## How to complete this task
From the listing below, copy each line that holds "computer".

## Entries supplied
━━━
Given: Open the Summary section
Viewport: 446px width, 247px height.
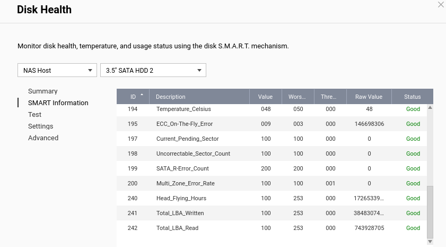Looking at the screenshot, I should click(x=43, y=91).
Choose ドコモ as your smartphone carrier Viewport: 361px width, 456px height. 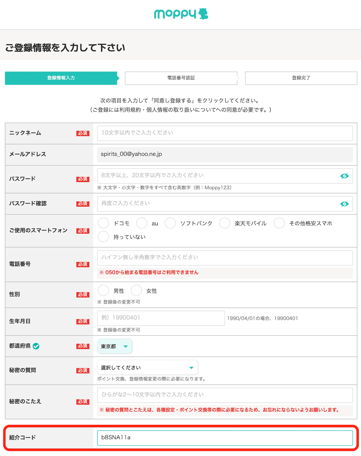[103, 223]
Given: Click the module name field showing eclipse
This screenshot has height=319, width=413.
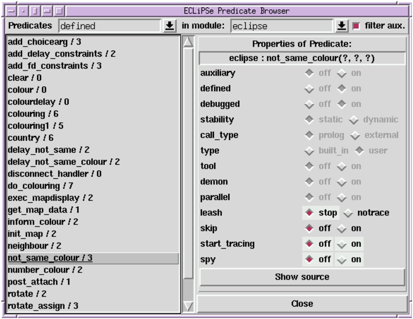Looking at the screenshot, I should click(281, 26).
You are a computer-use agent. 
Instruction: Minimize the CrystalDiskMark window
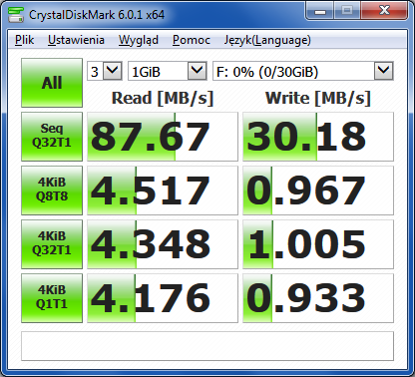320,12
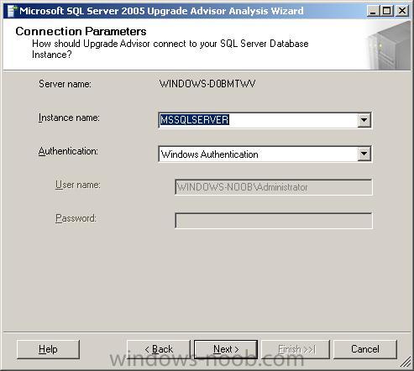Viewport: 414px width, 371px height.
Task: Expand the Instance name dropdown arrow
Action: pos(364,120)
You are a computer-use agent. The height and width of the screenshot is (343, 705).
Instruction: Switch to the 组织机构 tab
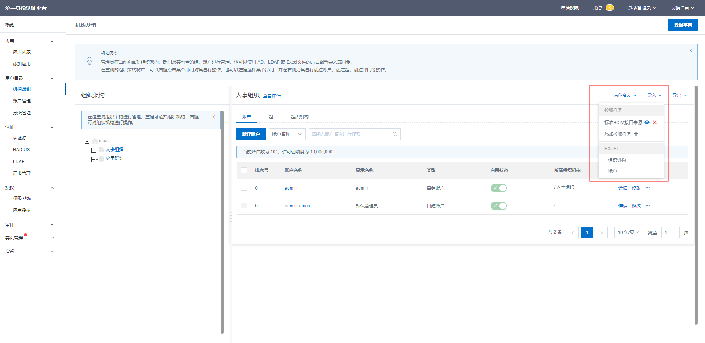(x=299, y=117)
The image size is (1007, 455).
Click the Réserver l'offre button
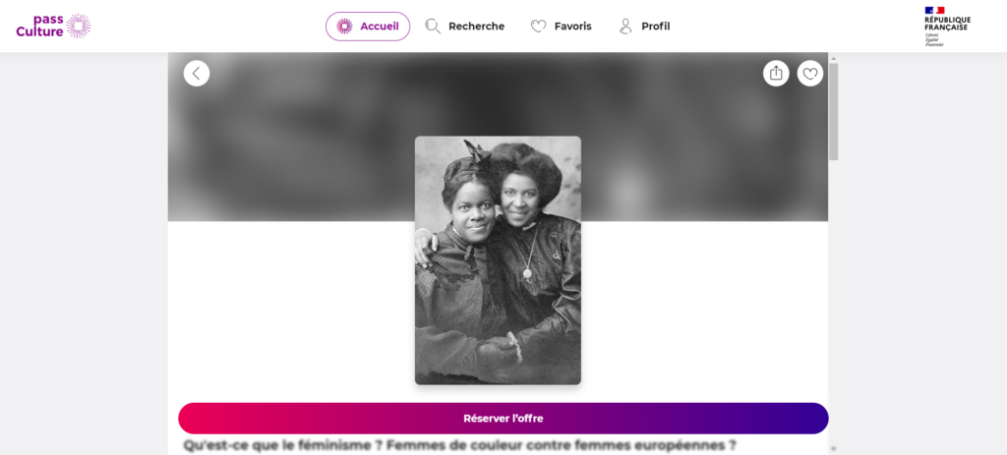tap(504, 419)
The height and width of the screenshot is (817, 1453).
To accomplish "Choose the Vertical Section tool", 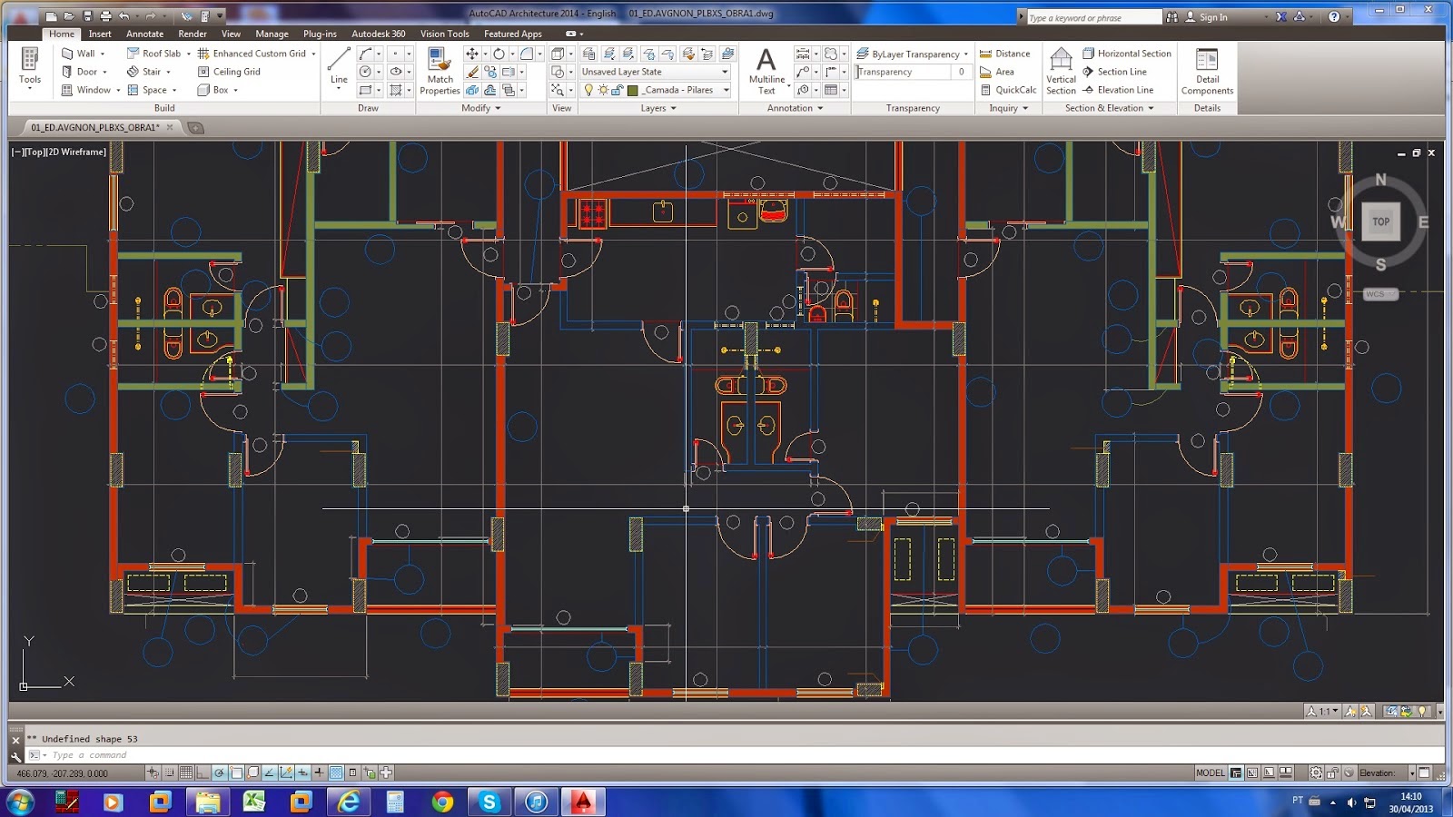I will (x=1061, y=71).
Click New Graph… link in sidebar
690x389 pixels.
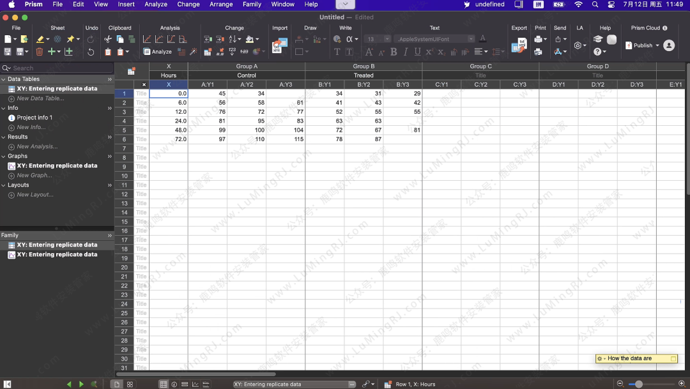[x=34, y=175]
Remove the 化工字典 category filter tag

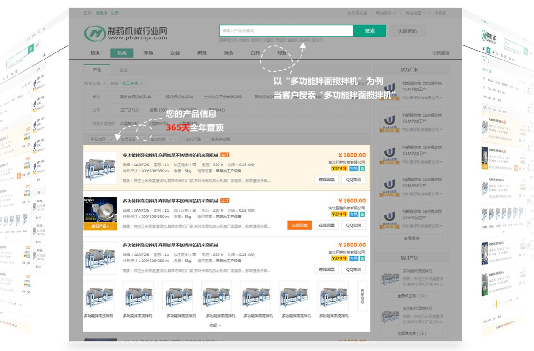[x=141, y=83]
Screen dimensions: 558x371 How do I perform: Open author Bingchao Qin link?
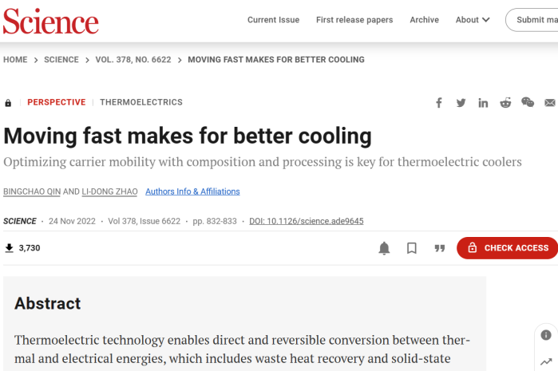pos(31,191)
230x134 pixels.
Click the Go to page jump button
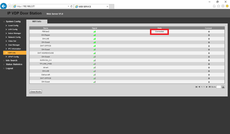(x=223, y=87)
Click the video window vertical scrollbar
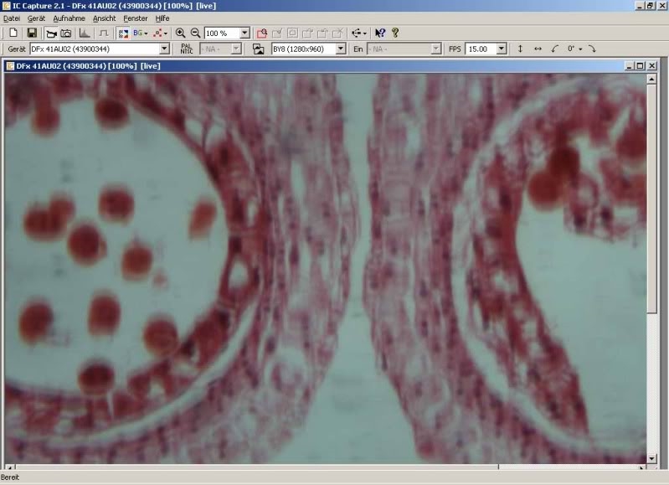Screen dimensions: 669x485 651,251
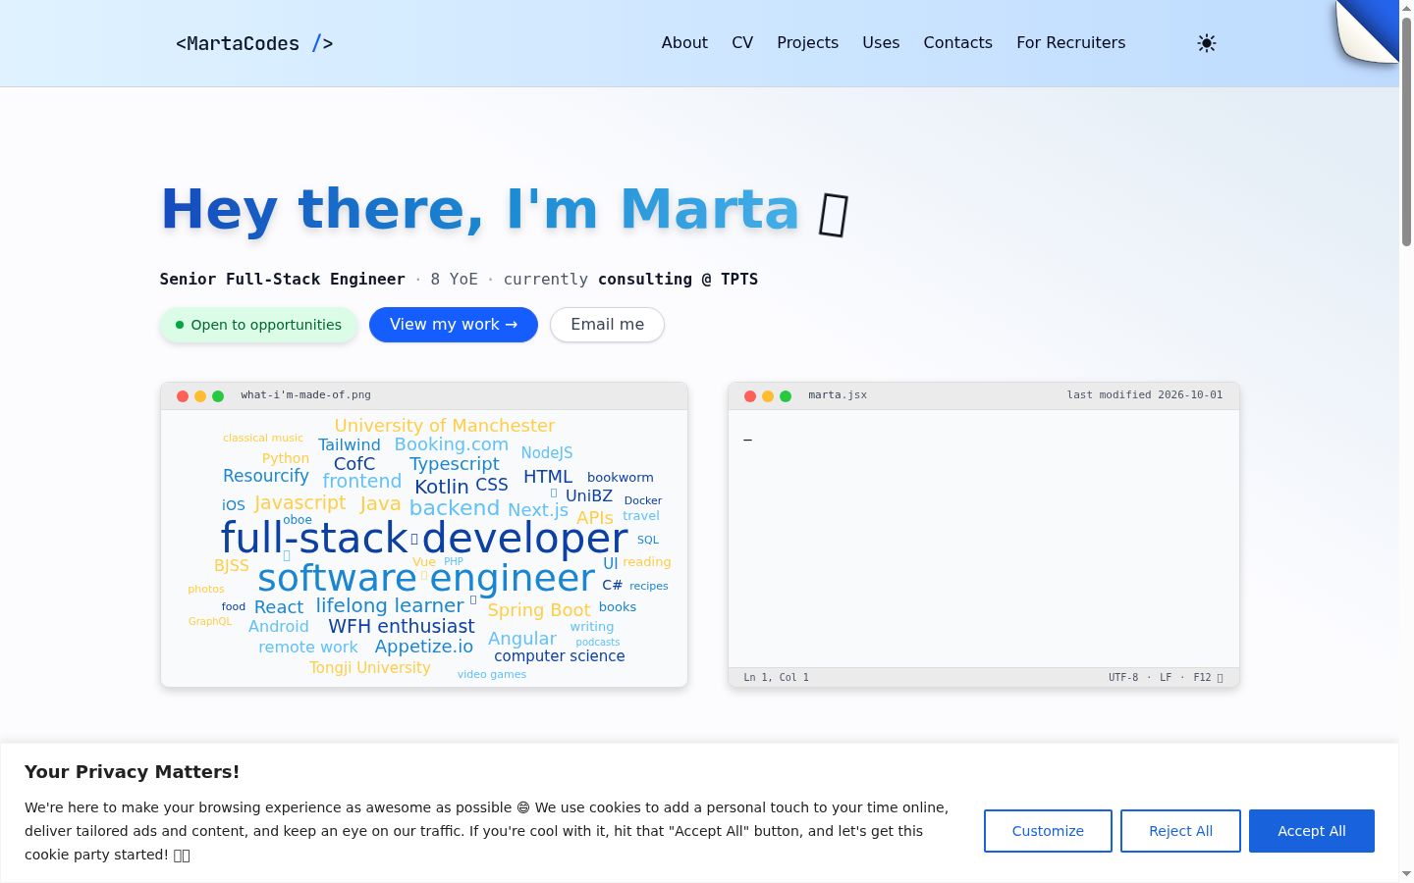Screen dimensions: 1414x883
Task: Click the F12 indicator in the editor status bar
Action: (x=1208, y=678)
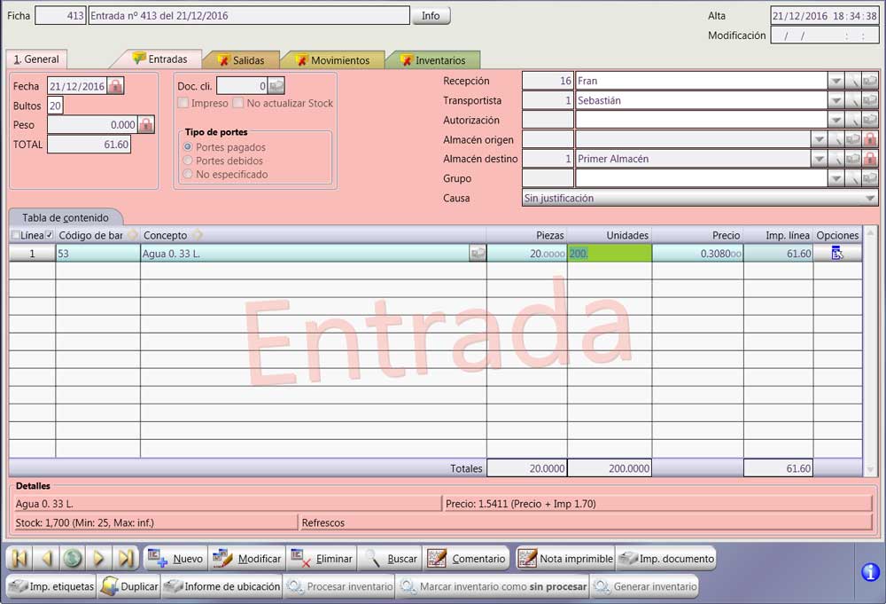
Task: Open the Causa dropdown showing Sin justificación
Action: (x=873, y=198)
━━━
## Solution
You are a computer-use agent. 
You are a computer-use agent. The height and width of the screenshot is (343, 705).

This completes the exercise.